■ **Data for this task**:
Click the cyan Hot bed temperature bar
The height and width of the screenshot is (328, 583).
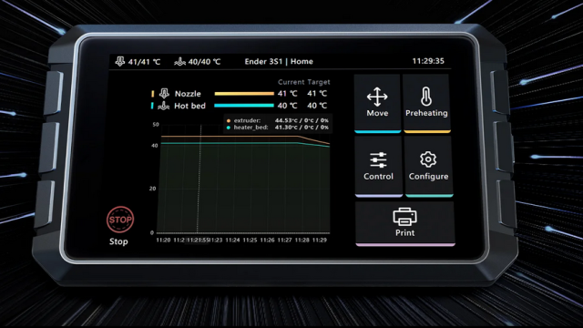[244, 106]
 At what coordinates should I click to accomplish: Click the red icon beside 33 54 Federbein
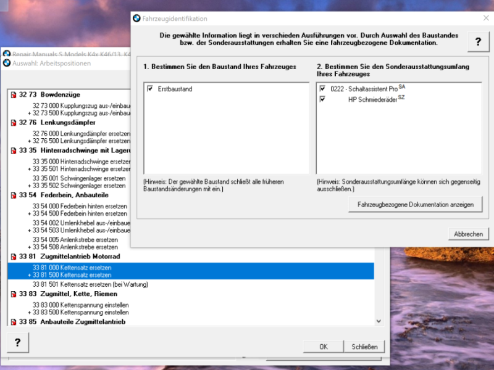pyautogui.click(x=14, y=195)
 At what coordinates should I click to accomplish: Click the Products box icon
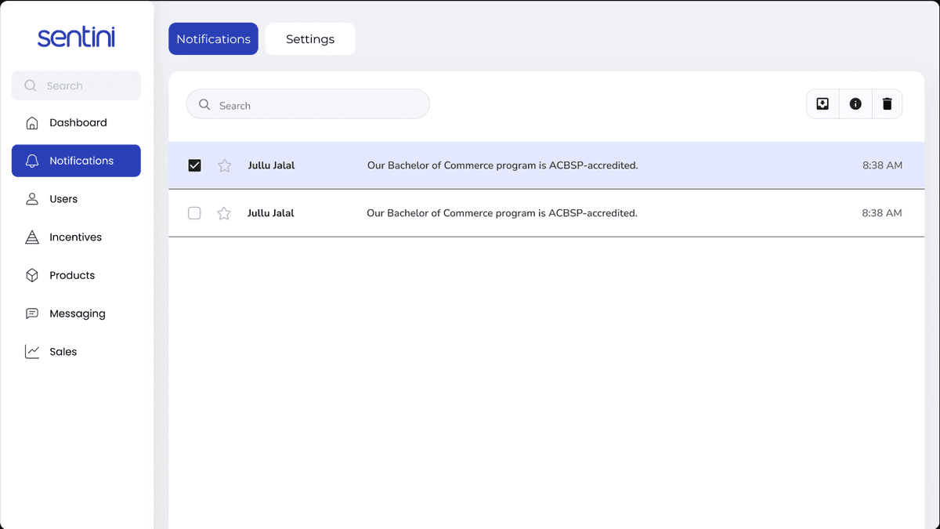click(x=32, y=275)
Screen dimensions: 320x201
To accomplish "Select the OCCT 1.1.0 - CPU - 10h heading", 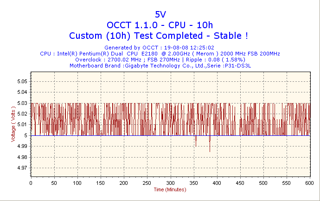I will coord(160,24).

■ **What is required**: Look through the listing above for the line with "The height and" and the line with "Screen dimensions: 320x201". Write out exactly those lines and everything between, leaving out pictures.

■ **Answer section**:
The height and width of the screenshot is (328, 583).
[244, 106]
 At what coordinates should I click to accomplish: Click the red icon beside 33 54 Federbein
pyautogui.click(x=14, y=195)
 At what coordinates should I click to accomplish: Click the Products box icon
click(x=32, y=275)
Screen dimensions: 320x201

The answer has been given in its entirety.